Challenge
Rescale every row from the line containing "Select the number 6.3 in the top room" down to the line containing "pos(784,463)", both included, and write those rows out again in full with their requests. Multiply each answer coordinate by 2.2, round to whole numbers with halves going up, and leave all other text unchanged.

-.-.-

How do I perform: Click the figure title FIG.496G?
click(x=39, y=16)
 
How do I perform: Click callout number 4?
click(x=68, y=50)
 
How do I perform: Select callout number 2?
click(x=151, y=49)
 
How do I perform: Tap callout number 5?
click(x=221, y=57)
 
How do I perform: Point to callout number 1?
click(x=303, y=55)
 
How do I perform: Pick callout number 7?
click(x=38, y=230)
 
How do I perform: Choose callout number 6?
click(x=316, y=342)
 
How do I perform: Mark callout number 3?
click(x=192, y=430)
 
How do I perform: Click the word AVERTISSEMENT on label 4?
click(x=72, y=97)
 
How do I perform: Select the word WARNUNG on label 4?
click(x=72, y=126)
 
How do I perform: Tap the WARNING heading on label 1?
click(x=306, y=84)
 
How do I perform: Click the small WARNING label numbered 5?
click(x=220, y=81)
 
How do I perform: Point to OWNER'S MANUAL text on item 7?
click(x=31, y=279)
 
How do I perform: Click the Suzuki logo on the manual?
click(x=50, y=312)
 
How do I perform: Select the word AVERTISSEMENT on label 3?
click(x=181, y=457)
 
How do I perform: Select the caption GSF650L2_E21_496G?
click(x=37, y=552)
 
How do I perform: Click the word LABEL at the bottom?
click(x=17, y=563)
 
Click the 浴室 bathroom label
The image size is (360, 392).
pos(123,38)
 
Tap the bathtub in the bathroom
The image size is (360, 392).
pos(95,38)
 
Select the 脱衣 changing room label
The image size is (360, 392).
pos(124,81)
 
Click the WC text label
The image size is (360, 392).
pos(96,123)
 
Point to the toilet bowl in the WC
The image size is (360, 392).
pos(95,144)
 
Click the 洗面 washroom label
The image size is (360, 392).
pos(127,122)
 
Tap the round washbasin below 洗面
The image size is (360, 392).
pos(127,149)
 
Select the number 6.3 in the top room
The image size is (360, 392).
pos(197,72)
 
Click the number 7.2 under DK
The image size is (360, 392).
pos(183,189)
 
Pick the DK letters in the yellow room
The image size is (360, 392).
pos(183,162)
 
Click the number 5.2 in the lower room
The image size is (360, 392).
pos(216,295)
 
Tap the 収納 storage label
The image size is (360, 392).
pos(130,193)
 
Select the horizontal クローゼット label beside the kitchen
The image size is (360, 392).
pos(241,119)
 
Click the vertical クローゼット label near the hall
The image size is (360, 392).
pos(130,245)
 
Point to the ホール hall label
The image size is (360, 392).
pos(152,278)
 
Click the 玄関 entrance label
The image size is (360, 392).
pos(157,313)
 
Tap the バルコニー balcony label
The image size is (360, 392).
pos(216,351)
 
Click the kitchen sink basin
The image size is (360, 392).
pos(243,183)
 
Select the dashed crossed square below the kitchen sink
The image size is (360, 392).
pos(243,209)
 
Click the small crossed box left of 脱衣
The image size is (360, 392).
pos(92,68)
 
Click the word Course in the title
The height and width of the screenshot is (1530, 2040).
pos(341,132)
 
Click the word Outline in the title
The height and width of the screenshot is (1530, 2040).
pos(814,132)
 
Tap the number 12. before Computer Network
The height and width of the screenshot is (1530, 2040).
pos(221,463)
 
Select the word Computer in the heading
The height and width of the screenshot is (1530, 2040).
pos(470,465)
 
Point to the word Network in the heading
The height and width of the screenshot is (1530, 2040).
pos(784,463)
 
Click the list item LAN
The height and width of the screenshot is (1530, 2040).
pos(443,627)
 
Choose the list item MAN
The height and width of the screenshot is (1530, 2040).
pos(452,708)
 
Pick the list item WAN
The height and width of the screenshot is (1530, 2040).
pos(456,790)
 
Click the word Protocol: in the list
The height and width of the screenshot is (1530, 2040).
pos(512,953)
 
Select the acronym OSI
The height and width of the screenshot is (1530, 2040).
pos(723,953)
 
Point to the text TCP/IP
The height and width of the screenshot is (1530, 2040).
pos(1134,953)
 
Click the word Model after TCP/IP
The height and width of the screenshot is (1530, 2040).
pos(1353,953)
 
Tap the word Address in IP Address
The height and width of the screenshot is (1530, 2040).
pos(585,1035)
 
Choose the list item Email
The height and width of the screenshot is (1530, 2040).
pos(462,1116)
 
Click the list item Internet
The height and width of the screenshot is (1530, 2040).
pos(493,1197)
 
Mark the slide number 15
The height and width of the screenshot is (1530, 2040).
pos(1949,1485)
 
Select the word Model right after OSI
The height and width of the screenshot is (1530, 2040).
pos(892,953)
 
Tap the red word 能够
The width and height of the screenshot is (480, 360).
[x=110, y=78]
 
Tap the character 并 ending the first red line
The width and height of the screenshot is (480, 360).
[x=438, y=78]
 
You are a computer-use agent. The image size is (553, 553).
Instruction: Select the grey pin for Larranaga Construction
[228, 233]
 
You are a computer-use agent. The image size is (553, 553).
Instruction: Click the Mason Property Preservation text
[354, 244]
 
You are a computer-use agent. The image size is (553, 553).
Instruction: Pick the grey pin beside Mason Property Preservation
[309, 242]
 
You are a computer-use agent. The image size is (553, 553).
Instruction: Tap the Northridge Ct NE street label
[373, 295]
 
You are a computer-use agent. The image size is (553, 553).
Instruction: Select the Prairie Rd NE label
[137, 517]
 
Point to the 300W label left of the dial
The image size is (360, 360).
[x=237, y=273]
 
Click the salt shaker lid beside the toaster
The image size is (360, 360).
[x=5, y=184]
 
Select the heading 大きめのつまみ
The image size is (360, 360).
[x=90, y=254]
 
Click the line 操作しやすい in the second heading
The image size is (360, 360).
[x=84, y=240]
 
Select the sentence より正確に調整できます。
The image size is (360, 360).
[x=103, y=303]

-.-.-

Output below
Select the number 6.3 in the top room
The image size is (360, 392).
pos(433,158)
 
Click the number 7.2 under DK
The image size is (360, 392).
pos(403,416)
 
Pick the DK letters in the yellow room
The image size is (360, 392).
pos(403,356)
 
Click the number 5.2 in the lower room
The image size is (360, 392).
pos(475,649)
 
Tap the 収納 storage label
The image size is (360, 392).
pos(286,425)
 
Select the horizontal クローゼット label beside the kitchen
The image size is (360, 392).
pos(530,262)
 
Click the vertical クローゼット label near the hall
The image size is (360, 392).
pos(286,539)
 
Point to the ホール hall label
The image size is (360, 392).
pos(334,612)
 
Click the 玄関 entrance label
The image size is (360, 392).
pos(345,689)
 
Tap the バルコニー balcony label
The image size is (360, 392).
pos(475,772)
 
Click the kitchen sink basin
The image size is (360, 392).
pos(535,403)
 
Select the dashed crossed square below the kitchen sink
The image size is (360, 392).
pos(535,460)
 
Click the small crossed box left of 脱衣
The image size is (360, 392).
pos(202,150)
 
Click the word Course in the title
The height and width of the screenshot is (1530, 2040).
pos(750,290)
 
Click the word Outline in the title
The height and width of the screenshot is (1530, 2040).
pos(1791,290)
 
Tap the number 12. before Computer Network
The height and width of the screenshot is (1530, 2040).
pos(486,1019)
 
Select the word Computer in the heading
The height and width of the screenshot is (1530, 2040).
pos(1034,1023)
 
Point to the word Network in the heading
The height and width of the screenshot is (1530, 2040).
pos(1725,1019)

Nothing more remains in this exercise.